Collected data entries:
· · · · ·
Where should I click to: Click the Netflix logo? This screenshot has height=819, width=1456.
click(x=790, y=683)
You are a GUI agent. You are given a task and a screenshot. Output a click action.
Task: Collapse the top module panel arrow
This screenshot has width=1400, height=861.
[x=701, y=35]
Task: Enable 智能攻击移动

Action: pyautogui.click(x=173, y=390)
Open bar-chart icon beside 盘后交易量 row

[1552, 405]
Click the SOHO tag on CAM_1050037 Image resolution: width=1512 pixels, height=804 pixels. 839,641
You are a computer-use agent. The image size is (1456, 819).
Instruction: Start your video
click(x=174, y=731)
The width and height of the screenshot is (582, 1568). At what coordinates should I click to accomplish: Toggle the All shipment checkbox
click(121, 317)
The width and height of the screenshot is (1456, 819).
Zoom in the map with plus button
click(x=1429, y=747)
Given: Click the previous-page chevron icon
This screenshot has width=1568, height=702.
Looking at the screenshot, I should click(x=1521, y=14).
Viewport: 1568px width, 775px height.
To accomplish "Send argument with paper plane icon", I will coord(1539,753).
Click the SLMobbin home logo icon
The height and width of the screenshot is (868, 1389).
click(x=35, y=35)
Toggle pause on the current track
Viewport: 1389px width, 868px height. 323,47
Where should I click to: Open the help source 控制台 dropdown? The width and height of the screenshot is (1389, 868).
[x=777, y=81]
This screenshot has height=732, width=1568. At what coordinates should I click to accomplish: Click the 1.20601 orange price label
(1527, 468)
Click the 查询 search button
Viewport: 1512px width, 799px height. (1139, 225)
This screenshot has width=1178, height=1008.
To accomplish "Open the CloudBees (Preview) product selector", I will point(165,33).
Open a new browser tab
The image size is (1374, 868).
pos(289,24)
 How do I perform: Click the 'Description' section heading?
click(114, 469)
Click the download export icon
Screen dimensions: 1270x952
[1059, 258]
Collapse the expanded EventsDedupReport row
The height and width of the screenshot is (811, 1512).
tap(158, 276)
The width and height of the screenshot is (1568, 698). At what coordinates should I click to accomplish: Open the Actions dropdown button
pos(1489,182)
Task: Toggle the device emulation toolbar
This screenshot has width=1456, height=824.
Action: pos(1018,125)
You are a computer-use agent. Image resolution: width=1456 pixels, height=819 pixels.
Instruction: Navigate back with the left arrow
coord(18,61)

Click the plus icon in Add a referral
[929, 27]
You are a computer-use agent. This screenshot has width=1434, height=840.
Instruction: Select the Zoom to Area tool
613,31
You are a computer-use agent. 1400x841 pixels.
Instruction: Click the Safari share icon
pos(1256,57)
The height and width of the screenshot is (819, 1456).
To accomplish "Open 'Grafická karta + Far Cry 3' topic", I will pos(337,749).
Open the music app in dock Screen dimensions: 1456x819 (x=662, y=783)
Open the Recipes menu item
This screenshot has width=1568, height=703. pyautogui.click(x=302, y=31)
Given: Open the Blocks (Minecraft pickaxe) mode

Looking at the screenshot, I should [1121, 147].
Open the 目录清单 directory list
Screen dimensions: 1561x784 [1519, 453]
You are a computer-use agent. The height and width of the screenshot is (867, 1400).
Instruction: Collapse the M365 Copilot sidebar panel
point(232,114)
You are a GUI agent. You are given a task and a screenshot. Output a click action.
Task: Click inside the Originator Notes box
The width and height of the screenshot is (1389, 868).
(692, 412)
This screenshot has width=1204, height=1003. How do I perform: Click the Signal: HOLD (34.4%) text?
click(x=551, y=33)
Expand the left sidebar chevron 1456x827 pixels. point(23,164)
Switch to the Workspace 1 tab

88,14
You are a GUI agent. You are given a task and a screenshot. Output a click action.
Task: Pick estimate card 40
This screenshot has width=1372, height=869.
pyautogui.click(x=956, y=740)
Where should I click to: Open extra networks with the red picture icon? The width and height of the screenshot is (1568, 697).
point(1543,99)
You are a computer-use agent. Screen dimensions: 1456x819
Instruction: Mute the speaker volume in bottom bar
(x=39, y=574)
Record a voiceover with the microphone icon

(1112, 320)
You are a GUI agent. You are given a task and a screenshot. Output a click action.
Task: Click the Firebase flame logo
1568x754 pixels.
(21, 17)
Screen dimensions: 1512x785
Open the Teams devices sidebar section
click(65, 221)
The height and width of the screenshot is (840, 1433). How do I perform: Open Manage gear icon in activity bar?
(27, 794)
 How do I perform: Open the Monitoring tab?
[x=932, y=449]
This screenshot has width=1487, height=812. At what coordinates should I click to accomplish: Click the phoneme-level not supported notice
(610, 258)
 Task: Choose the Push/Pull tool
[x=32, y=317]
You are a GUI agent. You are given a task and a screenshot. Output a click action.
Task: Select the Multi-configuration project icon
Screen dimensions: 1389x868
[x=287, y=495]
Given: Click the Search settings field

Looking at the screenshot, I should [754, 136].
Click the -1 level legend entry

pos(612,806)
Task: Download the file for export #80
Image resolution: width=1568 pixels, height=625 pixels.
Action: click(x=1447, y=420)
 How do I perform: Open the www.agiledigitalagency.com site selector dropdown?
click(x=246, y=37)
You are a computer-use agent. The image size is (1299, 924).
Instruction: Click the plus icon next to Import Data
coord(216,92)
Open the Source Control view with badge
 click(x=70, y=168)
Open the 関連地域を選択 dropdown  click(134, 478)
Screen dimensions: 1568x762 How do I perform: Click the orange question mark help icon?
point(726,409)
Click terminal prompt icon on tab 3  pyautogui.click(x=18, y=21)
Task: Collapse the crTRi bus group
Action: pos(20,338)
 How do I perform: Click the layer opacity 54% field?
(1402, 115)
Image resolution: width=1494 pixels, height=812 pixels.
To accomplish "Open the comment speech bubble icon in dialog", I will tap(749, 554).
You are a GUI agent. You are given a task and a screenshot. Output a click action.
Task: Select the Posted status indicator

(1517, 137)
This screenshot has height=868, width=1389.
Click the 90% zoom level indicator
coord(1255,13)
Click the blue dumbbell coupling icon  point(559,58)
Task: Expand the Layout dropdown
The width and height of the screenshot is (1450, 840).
· · · · ·
> [Task objective]:
Read the entries and show each line that mentions "export".

> [Written reply]:
Click the download export icon
Task: Download the file for export #80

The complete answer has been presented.